Trento: via libera ai criteri di riparto delle risorse per i servizi di linea urbana

Trento, 28 APR – La Giunta provinciale di Trento ha approvato il riparto delle somme destinate al trasporto pubblico urbano nell’ambito del “Fondo specifici servizi comunali” previsto dal protocollo d’intesa in materia di Finanza locale. Le somme stabilite per il 2015 d’intesa fra la Provincia e il Consiglio delle Autonomie sono pari a circa 21,5 milioni di euro. Le risorse sono ripartite tra i Comuni, individuati come gestori di servizi urbani, sulla base dei servizi minimi finanziabili in ragione del numero di chilometri, della percentuale derivante dal rapporto fra i costi e i ricavi, del costo per chilometro. La differenza tra il trasferimento provinciale e la spesa sostenuta dai Comuni, che si aggira sui 24 milioni di euro, è a carico degli stessi Comuni.

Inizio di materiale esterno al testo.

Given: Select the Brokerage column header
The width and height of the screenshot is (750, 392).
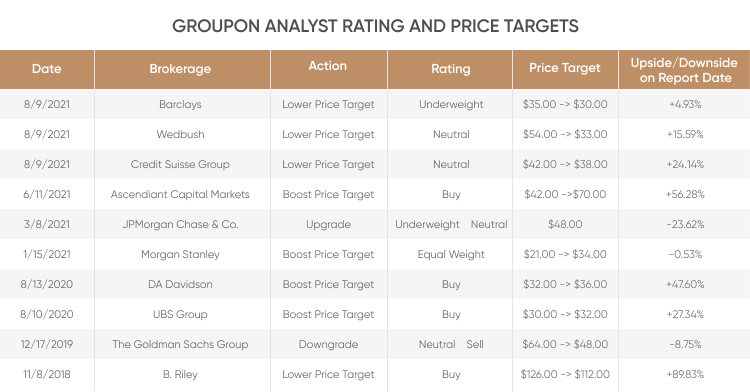Looking at the screenshot, I should 180,69.
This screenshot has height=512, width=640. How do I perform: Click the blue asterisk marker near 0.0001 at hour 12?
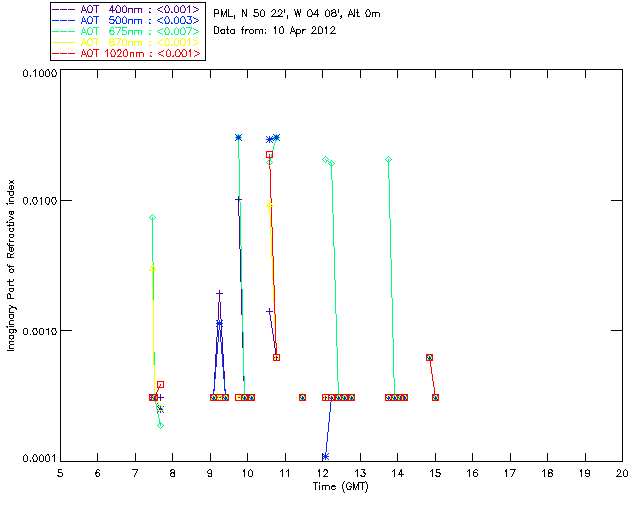click(325, 456)
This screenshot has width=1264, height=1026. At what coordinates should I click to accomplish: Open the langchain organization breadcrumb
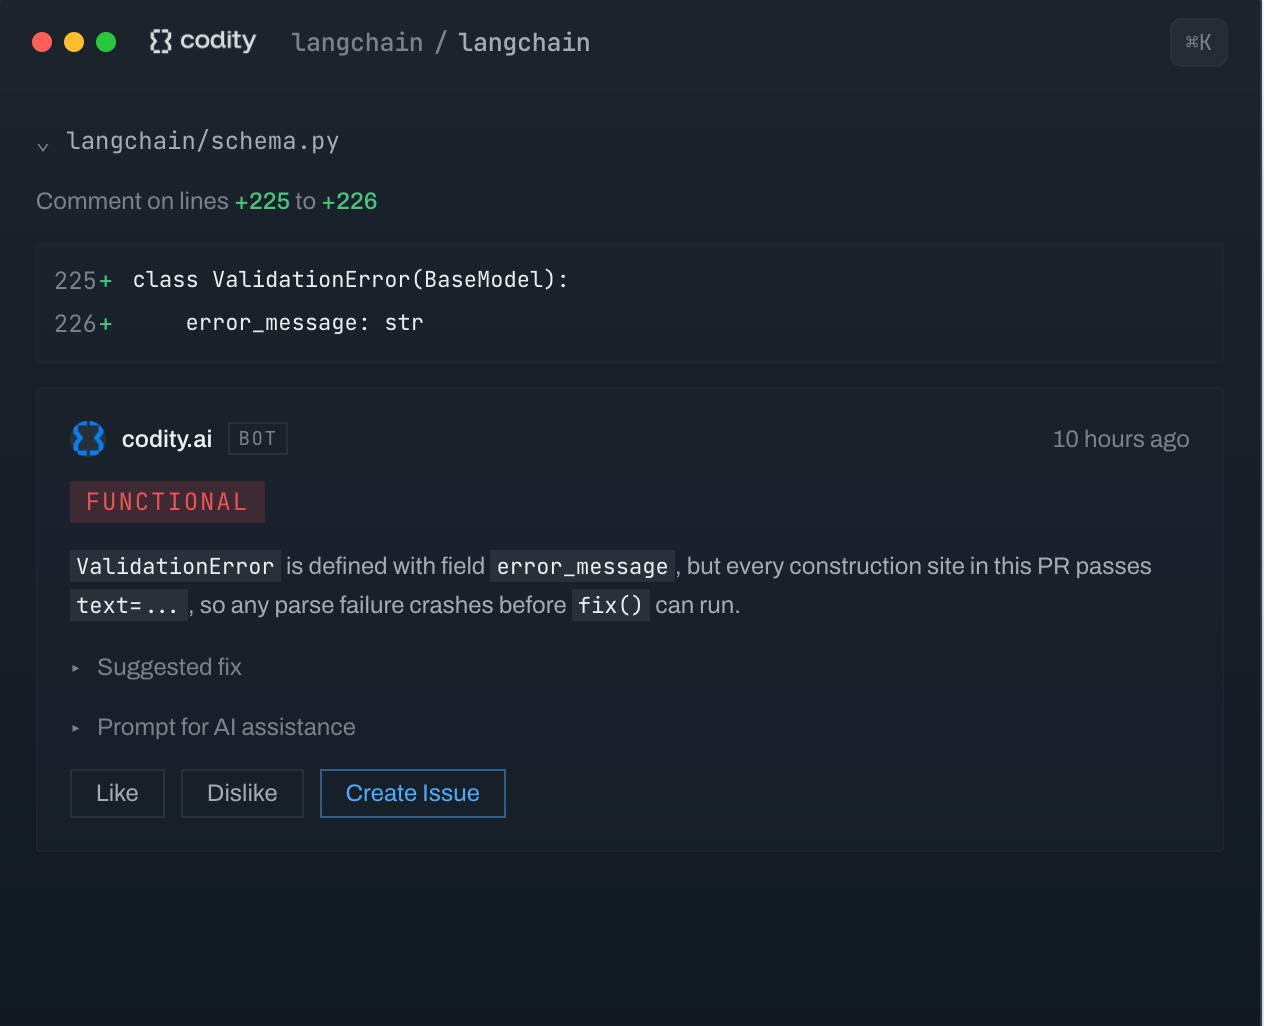coord(357,42)
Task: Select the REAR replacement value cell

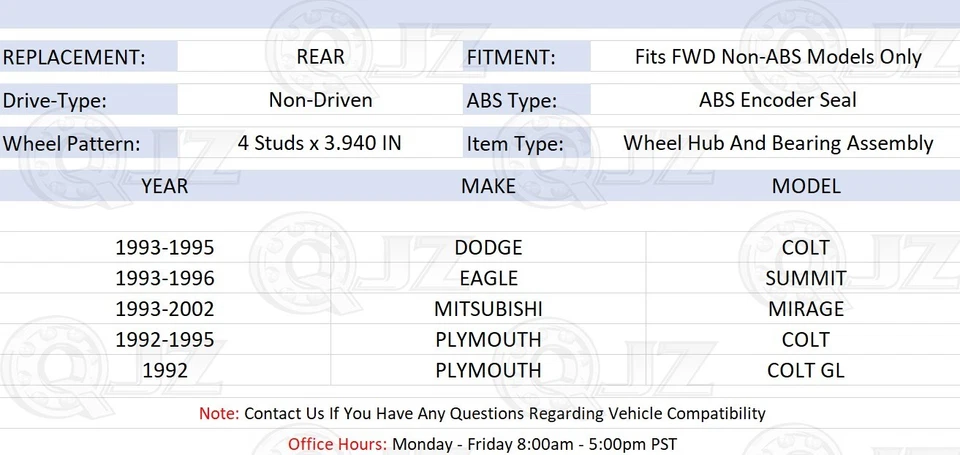Action: point(320,57)
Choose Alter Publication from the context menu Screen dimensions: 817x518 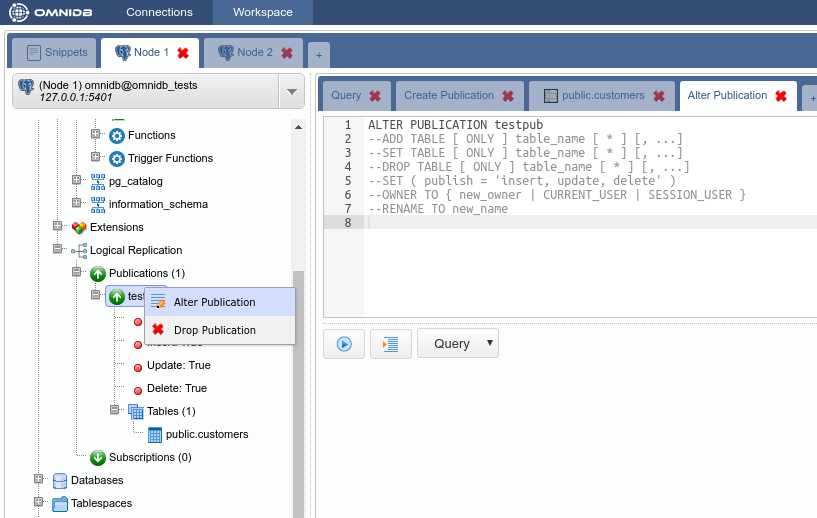214,302
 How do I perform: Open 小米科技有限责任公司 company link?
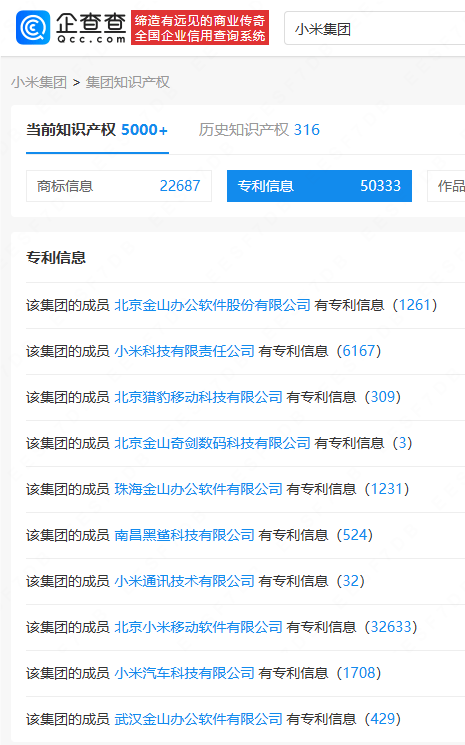[184, 351]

I Comuni che attualmente ricevono finanziamenti sul “Fondo specifici servizi comunali” sono Trento (compresa la Funivia Trento-Sardagna); Rovereto (capofila del servizio Piano Area); Lavis (sia per la linea intracomunale, che per quota parte della linea 17); Arco (capofila del servizio dell’Alto Garda); Pergine; Albiano; Mezzocorona (per il servizio funiviario Monte-Mezzocorona). Inoltre, al riparto per l’anno 2015 partecipano due servizi sperimentali, attivati nell’ambito della Comunità della Valle di Cembra e della Comunità di Primiero.
Il provvedimento si inserisce in un contesto di attenzione alla spesa, ma conferma l’attuale livello di erogazione dei servizi di linea urbana. Il contributo è di fatto necessario per coprire il differenziale tra costi e ricavi. Nel caso del Comune di Trento, ad esempio, le tariffe che annualmente versano gli utenti ammontano a meno di 5 milioni di euro, a fronte di un costo di quasi 22 milioni di euro. In altre parole, i ricavi coprono poco più del 20% della spesa. Nel restante servizio di trasporto pubblico locale provinciale, svolto da Trentino Trasporti Esercizio, la percentuale dei ricavi in rapporto alla spesa è ancora inferiore, ed ammonta a circa il 12%. I ricavi complessivi (bus, corriere e treni) raggiungono complessivamente i 20 milioni di euro.